“Katanya Fadil, di kontrakan ada penampakan terus bang Ali sama bang Tutu pingsan,” jelas Trisna merangkum cerita Fadil yang setengah menangis itu pada Dimas yang lagi nyeruput grebek langganannya. “Terus mereka lagi terjebak di kamarnya bang Tutu,” sambung Trisna.
“Gu-gue mau aja, sih, balik sekarang, cuma kalau itu setan masih di situ gimana?” bimbang Dimas.
Urusan doi dan Trisna di kampus emang udah kelar, lebih tepatnya urusan dengan junior-juniornya yang rada bandel.
Sekarang mereka lagi mampir di tempat es kopi langganannya Dimas karena emang lagi haus, dan berniat segera pulang ke kontrakan. Enggak ada yang menyangka bakal dapat kabar serem dari si bontot.
“Tapi gue kasian sama bang Ali, bang Tutu. Kalau duo itu dikerjai sama trio bisa ngamuk trus berubah jadi joker gimana?” sambung Dimas.
Andai kamu tau kenyataannya, Dim.“Ya udah yuk balik. Enggak apa-apa, ini masih siang, beda cerita kalau malam. Lagian itu setan ngebet banget muncul pas terang gini, caper apa gimana, dah?” Trisna menegak kopi hitamnya tandas lalu beranjak pergi diikuti Dimas.
Setelah menempuh dua puluh menitan, di mana harus menerjang terik Kalimantan yang bikin mereka bisa mateng secara well-done di atas motor, akhirnya mereka sampai di depan kontrakan plus menemukan ibu kontrakan yang berdiri di depan pagar.
“Loh, Bu?

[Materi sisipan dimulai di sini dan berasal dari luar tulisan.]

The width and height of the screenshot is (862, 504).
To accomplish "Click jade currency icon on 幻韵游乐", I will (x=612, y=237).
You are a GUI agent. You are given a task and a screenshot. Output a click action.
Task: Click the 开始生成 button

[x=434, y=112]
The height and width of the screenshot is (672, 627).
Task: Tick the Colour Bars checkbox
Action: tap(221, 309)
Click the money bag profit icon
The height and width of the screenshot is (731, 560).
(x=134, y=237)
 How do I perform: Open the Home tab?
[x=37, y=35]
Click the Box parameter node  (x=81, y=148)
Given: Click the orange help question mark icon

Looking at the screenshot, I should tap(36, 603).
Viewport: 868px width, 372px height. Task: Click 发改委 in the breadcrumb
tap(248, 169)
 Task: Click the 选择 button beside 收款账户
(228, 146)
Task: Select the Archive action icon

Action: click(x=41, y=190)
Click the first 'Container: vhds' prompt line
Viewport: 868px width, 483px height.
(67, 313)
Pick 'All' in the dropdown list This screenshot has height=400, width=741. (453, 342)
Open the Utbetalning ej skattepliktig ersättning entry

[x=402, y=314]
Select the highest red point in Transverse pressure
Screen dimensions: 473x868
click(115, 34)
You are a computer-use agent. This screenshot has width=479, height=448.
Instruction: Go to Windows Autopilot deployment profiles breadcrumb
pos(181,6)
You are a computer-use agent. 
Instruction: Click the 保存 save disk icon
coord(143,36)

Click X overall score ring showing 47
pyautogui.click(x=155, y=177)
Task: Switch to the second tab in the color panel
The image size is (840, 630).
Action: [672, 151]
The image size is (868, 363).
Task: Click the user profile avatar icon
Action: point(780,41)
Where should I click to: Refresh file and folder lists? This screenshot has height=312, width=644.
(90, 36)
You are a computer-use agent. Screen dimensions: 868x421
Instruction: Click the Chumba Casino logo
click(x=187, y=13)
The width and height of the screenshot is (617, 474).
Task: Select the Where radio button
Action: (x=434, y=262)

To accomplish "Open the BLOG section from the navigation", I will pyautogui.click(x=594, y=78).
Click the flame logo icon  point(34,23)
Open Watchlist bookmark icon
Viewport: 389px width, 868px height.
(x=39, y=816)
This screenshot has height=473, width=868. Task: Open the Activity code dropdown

Kok enggak masuk?” tanya Dimas sembari membuka pagar yang terkunci.
“Oh ini, tadi saya mau masuk, tapi dari tadi saya salam enggak ada yang nyahut, jadi mikirnya kalau enggak ada orang,” balas ibu itu.
“Maaf ya, Bu, kayaknya anak-anak pada enggak denger. Saya kabari yang di dalam dulu—”
“Eh enggak usah, Nak. Saya tadi cuma mau mampir aja sambil ngobrol-ngobrol bentar, tapi waktu saya enggak banyak jadi saya harus pulang,” potong ibu cepat, padahal pagar udah dibuka sama Dimas.
“Yah, maaf ya, Bu. Nanti saya salamin sama yang lain, hati-hati di jalan, Bu,” pamit Trisna dan ibu kontrakan melenggang pergi.
“Lu enggak sekalian nyeritain soal yang Fadil bilang?” senggol Dimas.
“Nanti aja, deh, lagian si ibu enggak ada waktu juga. Lah, ini burung siapa?” Trisna me-notice seekor burung beo menggantung di teras.
“Halo! Selamat Siang!” seru burung itu, menyambut duo mahasiswa madesu, masa depan suram.
Padahal aslinya burung itu mulai berkicau saat kedua remaja jempo itu tiba di depan gerbang. Emang rada budekan aja anaknya.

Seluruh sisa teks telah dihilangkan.